AI-ready infrastructure is no longer a single blueprint

Shahar Belkin
Shahar Belkin
Chief Evangelist at ZutaCore

Shahar Belkin, Chief Evangelist at ZutaCore, explains why the split between AI factories and inference workloads is forcing data centre operators to rethink power, cooling and location strategy.

AI has turned data centre growth into an energy and location question. As demand for AI compute accelerates, access to reliable, affordable power now influences where capacity can be built, and how quickly it can be brought online.

The scale of this change is evident in energy forecasts. Recent International Energy Agency analysis projects that global electricity demand from data centres could more than double by 2030 to around 945 TWh, with demand from AI-optimised data centres alone expected to more than quadruple.

In that context, two distinct types of AI infrastructure are emerging. The first is a set of centralised training hubs – often described as ‘AI factories’ – that cluster compute in a small number of sites. These facilities prioritise power availability and speed of deployment over proximity to end users.

The second is a distributed landscape for inference, where AI models are deployed across existing cloud regions, enterprise environments and, increasingly, at the edge. Here, factors such as latency, data residency, sovereignty, and user experience become just as important as raw compute throughput.

Two infrastructures, two operating realities

Over the past few years, AI has moved firmly into the mainstream, and with it data centre planning has started to change pace. Accelerator power has climbed quickly, and platform cycles are now moving faster than most buildings can adapt.

The shift is most visible in training environments. AI factories exist to create models, so success is measured in throughput. That concentrates large clusters into fewer sites and puts power delivery at the centre of the business case. In practice, location often follows access to power and speed of build, because the model can be deployed elsewhere once training is complete.

Inference environments, however, pull in the opposite direction. Once models are in production, value comes from embedding them inside services that people rely on every day. As a result, AI is increasingly deployed within existing cloud regions and enterprise estates that already run live workloads.

Some inference can sit centrally, but there are use cases where distance becomes a hard limit. When decisions must be made in real time, compute moves closer to users or machines. That is why edge deployments are appearing in more places, often in compact, modular form factors.

This divergence is also where the idea of being “AI-ready” stops being a single label. Training environments can often schedule disruption during upgrades or maintenance. By contrast, inference environments usually have less tolerance for interruption, so availability, design and maintenance discipline matter more.

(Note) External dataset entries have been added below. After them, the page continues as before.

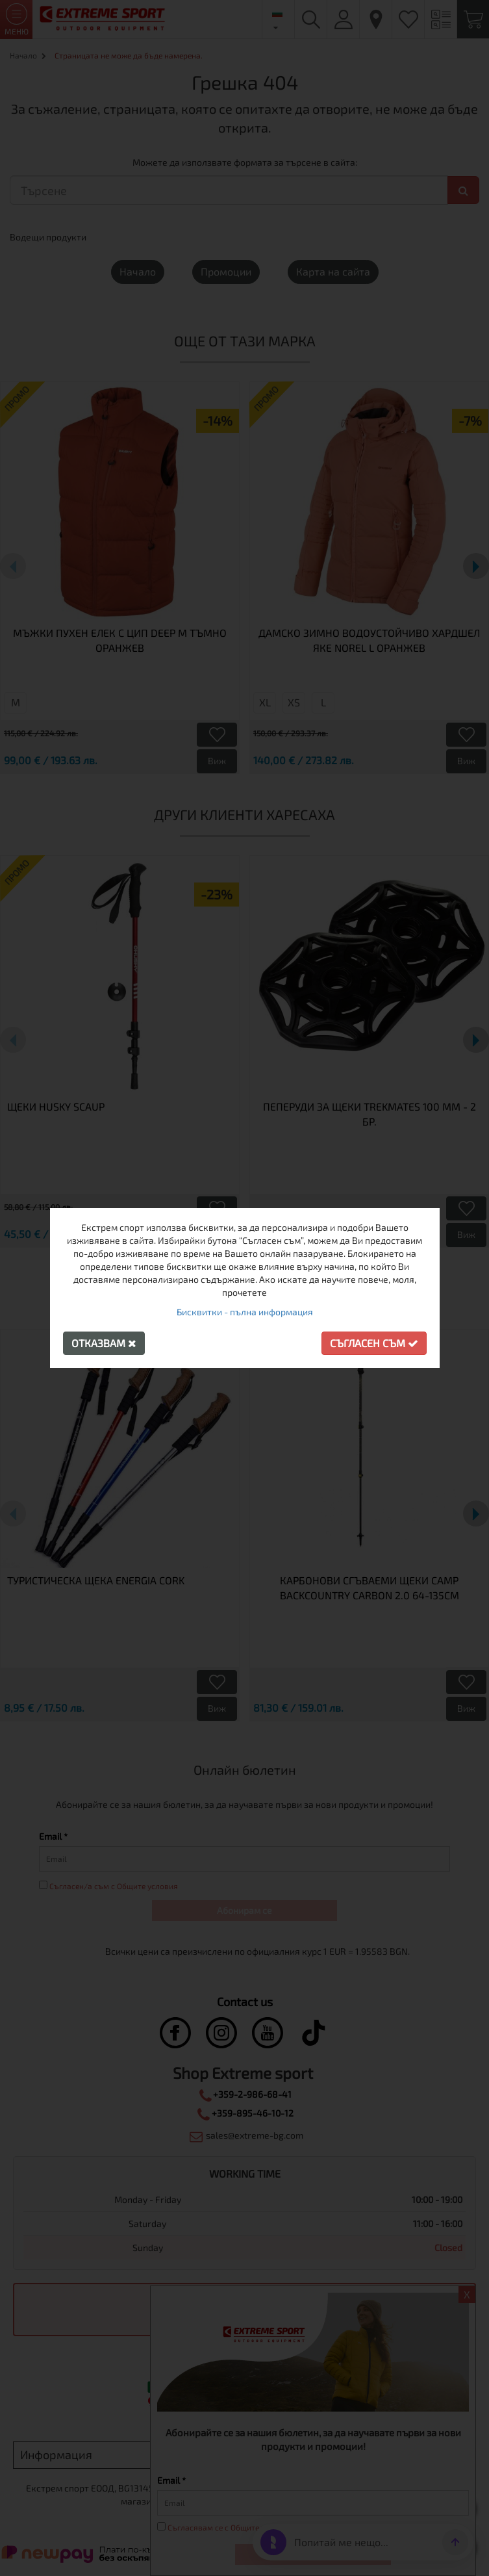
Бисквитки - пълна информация (245, 1311)
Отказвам (103, 1343)
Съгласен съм (374, 1343)
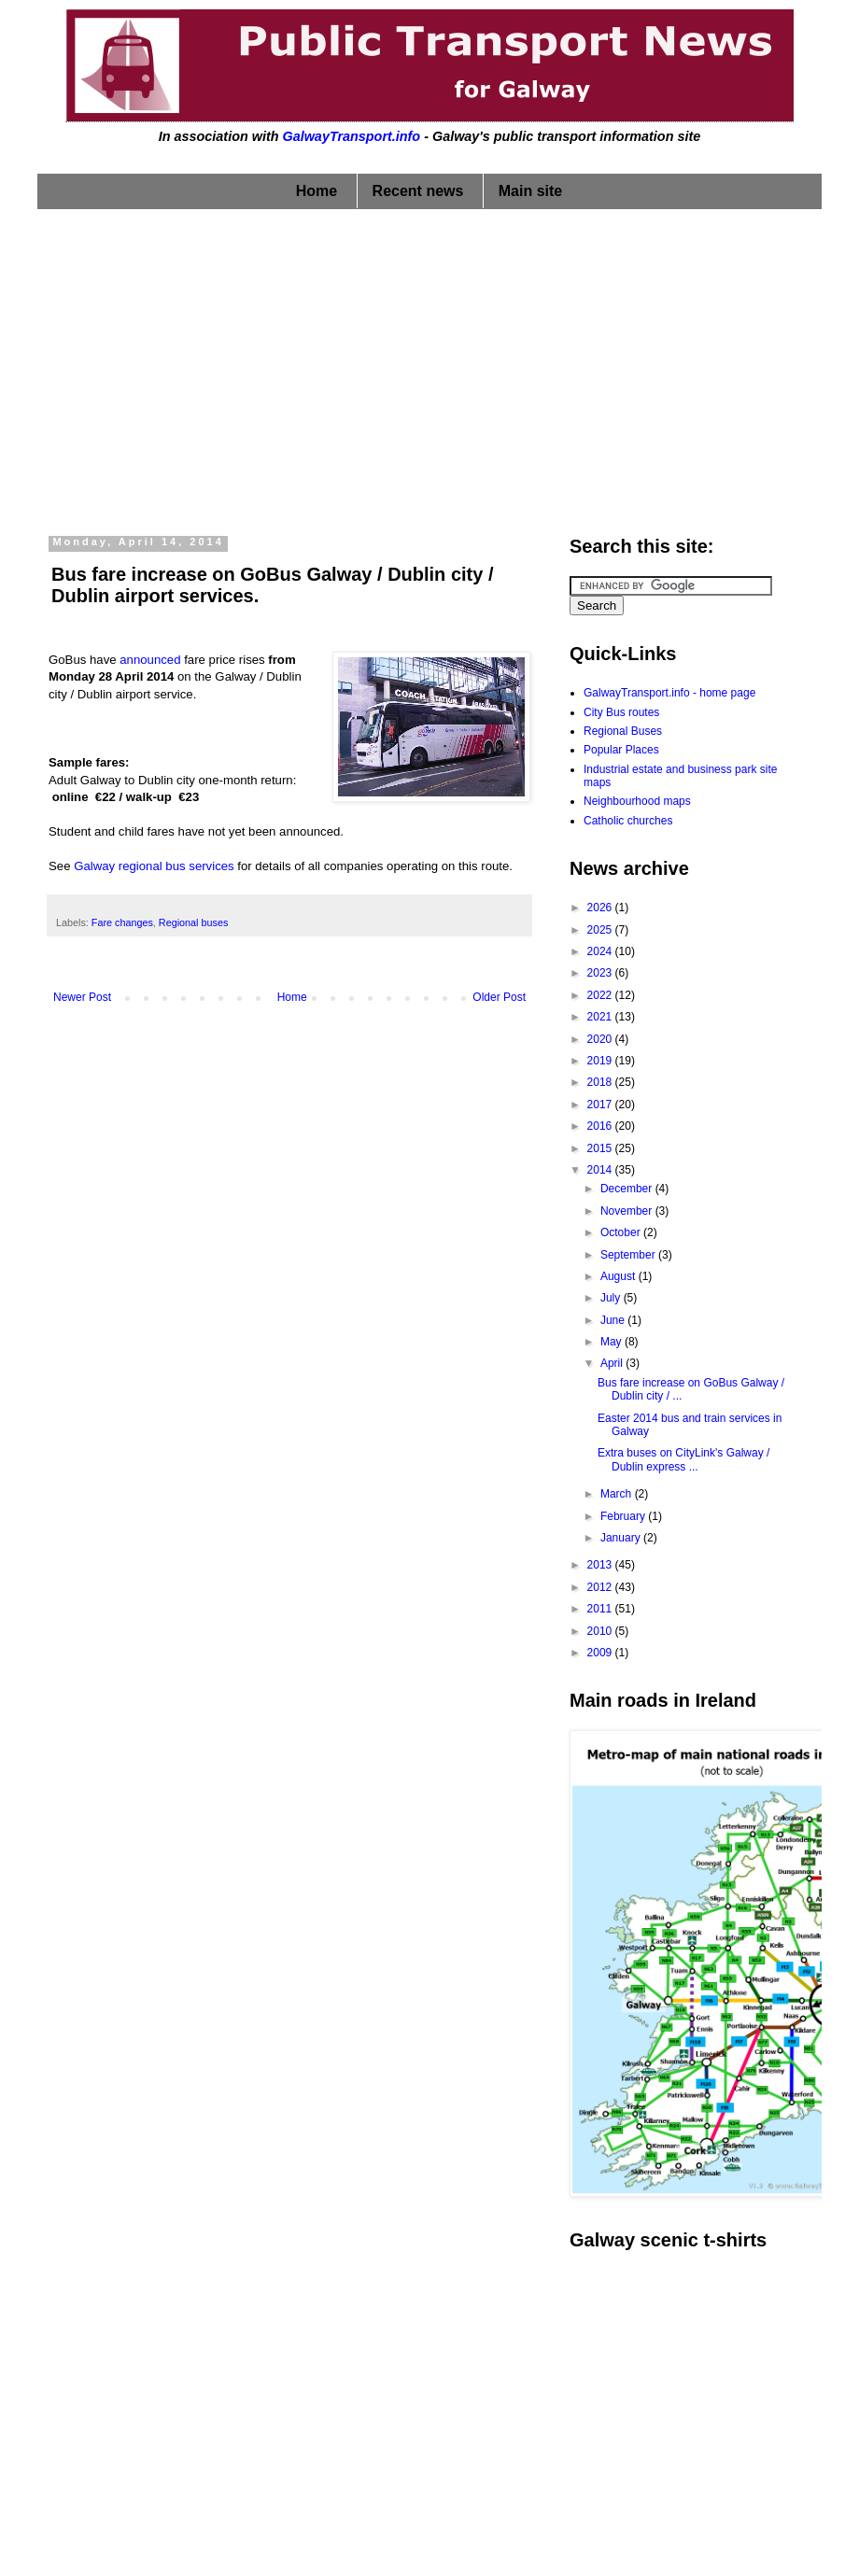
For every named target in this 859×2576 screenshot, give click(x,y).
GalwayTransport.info (351, 136)
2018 (601, 1082)
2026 (601, 907)
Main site (530, 191)
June (613, 1320)
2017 (601, 1104)
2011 (601, 1608)
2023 (601, 972)
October (621, 1232)
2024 (601, 951)
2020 (601, 1039)
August (619, 1276)
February (624, 1516)
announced (150, 660)
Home (316, 191)
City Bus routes (621, 712)
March (617, 1493)
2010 (601, 1631)
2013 (601, 1564)
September (629, 1254)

Cooling and power are now strategic constraints

Cooling used to be treated as background infrastructure because air was simple and familiar. However, rising compute density is placing increasing strain on that model. While air cooling remains effective, it demands increasing amounts of airflow and fan power, which can drive bulkier server designs and higher overheads. In power-limited sites, that overhead can set a ceiling on usable capacity.

Liquid cooling has therefore moved from a niche solution to a more mainstream consideration for high-density deployments. TrendForce has projected liquid cooling penetration rising from 11% in 2024 to 24% in 2025, as next-generation platforms push rack power higher. As rack power rises, shared cooling equipment can become more practical, because in-rack systems stop scaling efficiently once the rack becomes the dominant design variable.

At the same time, the term “liquid cooling” covers several different technical approaches. Single-phase systems remove heat by warming a circulating liquid, so higher chip power usually means higher flow and higher pressure. Two-phase systems remove heat through boiling and condensation, so phase change carries much of the heat.

As a rough guide from today’s deployments, single-phase cold plates need around 1.5 litres per minute for every 1,000 watts of processor power, while two-phase approaches can be far lower – around 0.3 litres per minute for every 1,000 watts of processor power – because evaporation and condensation do the work. Exact figures depend on design, yet the scaling behaviour is the point.

Regulatory and sustainability pressures are also pushing the industry in this direction. The EU has established the first phase of a common Union rating scheme for data centres, with a tightening reporting environment for larger sites that includes energy and water-related metrics. When disclosure becomes normal, cooling choices sit inside a wider conversation about resource use and local impact.

Over the next two to three years, planning needs to treat training and inference as distinct infrastructures, even when they share suppliers and silicon. Training strategy should start with power reality and density targets, whereas inference strategy should start with service expectations and operational constraints.

Cooling needs to be considered early in both cases, because it shapes time to deploy and sets the ceiling for density, while also influencing resilience choices where maintenance windows are scarce.

AI-ready now means matching architecture to workload while staying inside the limits set by power availability and local expectations. The split between AI factories and inference is not a temporary phase. It is becoming part of the structure of how AI is being deployed, and leaders who plan for both realities will find it easier to scale without revisiting first principles every year.